As a VC with Lightspeed Ventures, Eggers focuses on investments in the areas of communications and networking. The Menlo Park-based firm has over $2 billion under management and focuses on early-stage investments in product and services companies in the areas of Internet, software and communications.

Eggers has arranged funding for companies like Ellacoya Networks, a developer of high performance subscriber management systems; Nishan Systems, a developer of next generation storage networks; and Oresis Communications, a developer of multi-services switching platforms.

One thing Eggers has not done as a VC is invest in a dotcom. “I am probably one of the few VCs that never invested in any dotcoms,” he says. “We as a group didn’t do too many and I personally didn’t do any.

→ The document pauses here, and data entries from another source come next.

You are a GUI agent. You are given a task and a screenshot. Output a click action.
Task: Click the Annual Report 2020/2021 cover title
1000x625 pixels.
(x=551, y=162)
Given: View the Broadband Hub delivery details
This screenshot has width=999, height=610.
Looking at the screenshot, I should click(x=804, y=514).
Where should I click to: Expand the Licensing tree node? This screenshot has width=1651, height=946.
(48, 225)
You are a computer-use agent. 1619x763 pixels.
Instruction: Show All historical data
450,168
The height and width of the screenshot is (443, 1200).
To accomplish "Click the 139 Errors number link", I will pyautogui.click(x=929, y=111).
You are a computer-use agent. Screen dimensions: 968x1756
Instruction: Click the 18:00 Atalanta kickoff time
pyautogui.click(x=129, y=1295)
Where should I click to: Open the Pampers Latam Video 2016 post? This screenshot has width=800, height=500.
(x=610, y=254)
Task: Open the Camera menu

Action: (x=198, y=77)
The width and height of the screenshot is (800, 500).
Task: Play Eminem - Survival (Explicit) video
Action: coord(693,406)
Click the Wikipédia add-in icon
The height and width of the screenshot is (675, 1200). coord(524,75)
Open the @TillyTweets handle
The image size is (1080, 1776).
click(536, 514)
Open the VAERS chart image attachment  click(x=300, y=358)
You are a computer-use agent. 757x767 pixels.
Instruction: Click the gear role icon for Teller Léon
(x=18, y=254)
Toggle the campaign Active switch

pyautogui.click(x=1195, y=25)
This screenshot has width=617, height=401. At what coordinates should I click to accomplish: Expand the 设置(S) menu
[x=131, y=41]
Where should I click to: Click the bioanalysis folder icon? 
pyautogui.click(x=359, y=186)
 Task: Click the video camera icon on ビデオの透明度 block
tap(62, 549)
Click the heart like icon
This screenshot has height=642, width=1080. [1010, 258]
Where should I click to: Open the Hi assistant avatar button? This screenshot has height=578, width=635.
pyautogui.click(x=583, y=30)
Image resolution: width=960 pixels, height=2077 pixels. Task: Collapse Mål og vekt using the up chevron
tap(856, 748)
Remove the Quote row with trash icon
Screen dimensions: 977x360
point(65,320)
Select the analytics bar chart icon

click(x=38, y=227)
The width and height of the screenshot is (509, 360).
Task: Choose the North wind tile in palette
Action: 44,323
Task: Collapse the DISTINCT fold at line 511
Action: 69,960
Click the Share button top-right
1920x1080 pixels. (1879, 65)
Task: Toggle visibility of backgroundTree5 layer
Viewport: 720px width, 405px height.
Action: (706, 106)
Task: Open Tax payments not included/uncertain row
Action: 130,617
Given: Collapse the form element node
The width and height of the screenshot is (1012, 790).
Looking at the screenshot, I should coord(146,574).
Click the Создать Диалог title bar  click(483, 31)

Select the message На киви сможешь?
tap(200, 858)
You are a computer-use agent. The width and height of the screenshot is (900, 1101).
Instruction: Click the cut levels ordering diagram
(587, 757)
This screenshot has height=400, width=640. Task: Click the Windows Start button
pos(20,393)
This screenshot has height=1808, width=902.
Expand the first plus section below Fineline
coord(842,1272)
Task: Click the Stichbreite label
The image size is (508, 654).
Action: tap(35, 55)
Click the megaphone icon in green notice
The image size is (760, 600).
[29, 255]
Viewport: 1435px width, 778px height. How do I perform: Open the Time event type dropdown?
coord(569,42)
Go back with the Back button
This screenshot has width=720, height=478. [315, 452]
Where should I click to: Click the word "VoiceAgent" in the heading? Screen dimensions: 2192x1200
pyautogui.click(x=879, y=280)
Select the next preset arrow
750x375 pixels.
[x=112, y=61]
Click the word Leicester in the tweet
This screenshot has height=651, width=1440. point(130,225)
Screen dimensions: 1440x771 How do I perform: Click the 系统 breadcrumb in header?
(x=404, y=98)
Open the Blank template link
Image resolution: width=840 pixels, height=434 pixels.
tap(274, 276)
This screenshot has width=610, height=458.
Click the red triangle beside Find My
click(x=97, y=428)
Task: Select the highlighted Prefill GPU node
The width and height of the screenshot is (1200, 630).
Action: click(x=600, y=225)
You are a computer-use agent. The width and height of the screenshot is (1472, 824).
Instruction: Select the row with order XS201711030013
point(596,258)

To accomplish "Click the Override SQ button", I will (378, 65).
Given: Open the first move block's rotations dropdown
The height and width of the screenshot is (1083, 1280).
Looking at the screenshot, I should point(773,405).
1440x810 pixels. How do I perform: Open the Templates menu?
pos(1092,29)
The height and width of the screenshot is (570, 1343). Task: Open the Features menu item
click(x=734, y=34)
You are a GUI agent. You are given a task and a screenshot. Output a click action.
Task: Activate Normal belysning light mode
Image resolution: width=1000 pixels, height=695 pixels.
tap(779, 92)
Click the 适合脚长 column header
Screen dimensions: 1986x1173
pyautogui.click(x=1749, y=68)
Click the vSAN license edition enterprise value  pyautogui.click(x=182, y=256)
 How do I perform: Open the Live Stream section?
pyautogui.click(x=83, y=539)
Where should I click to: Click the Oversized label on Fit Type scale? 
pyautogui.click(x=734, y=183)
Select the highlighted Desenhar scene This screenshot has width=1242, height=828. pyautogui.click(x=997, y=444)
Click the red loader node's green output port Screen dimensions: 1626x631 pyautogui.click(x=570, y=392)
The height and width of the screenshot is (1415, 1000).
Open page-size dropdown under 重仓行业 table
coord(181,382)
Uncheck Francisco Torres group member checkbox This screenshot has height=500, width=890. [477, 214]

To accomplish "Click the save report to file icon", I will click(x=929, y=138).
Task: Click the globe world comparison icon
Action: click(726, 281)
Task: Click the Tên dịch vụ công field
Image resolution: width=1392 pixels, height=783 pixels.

So I don’t have any of those headaches.”

While he may not have gotten caught up in the so-called dotcom mania, he could not help but get caught up in the overall fervor it generated in the VC market, which he compares to that of being on a treadmill that kept getting faster and faster. “The treadmill was the time you had to look at deals and make a decision about whether to invest, and the time you had to get companies to a liquidity event,” he says. “It seemed that as more and more money came into the industry the treadmill moved faster and faster.”

Eggers says eventually the whole treadmill broke and is now back to a more manageable pace – a pace that allows VCs to do their job more like the way they are supposed to.

“We have more time to look at companies and analyze the investments we are considering and do a more complete set of due diligence – not that we didn’t before; but we just have more time now.”

Eggers believes there is a certain amount of momentum investing in the VC market that separates the financial investors from those that want to build companies. “That’s why I, and Lightspeed Venture Partners, are here – to find good people in high-growth markets and help them build great companies,” he says. “Now we have more time not only to do the up-front work but also to focus on what’s real about a business – that is you’re in business to create profits and I think we lost track of that in a big way.”

The Golden Rule

Elsewhere in the VC arena, the bursting of the dotcom bubble has resulted in putting the financing leverage firmly back into the hands of VCs, or as Eggers says a return to the golden rule – he who has the gold make the rules.

“There is still a shortage of good entrepreneurs, so the best ones are still going to have people chasing them and they will have some leverage. In general, the money has slowed, so there definitely has been a shift back to the VC’s favor and that’s great,” he notes. “If you look at the money we’re investing now, we are investing at much lower valuations into real businesses and backing good people, so for the funds that are investing this year or starting to invest this year it should be a good vintage year assuming the Nasdaq comes back within two to three years.”

Eggers says the VC market is clearly going through a correction cycle. “Money is slowing, valuations are coming down quickly, and leverage is back in the hands of the VCs,” he says. “The question is [for valuations] will they correct fast enough – I think private valuations are still correcting. The other question is when will the public market come back so we can get some type of multiple returns on our investments.”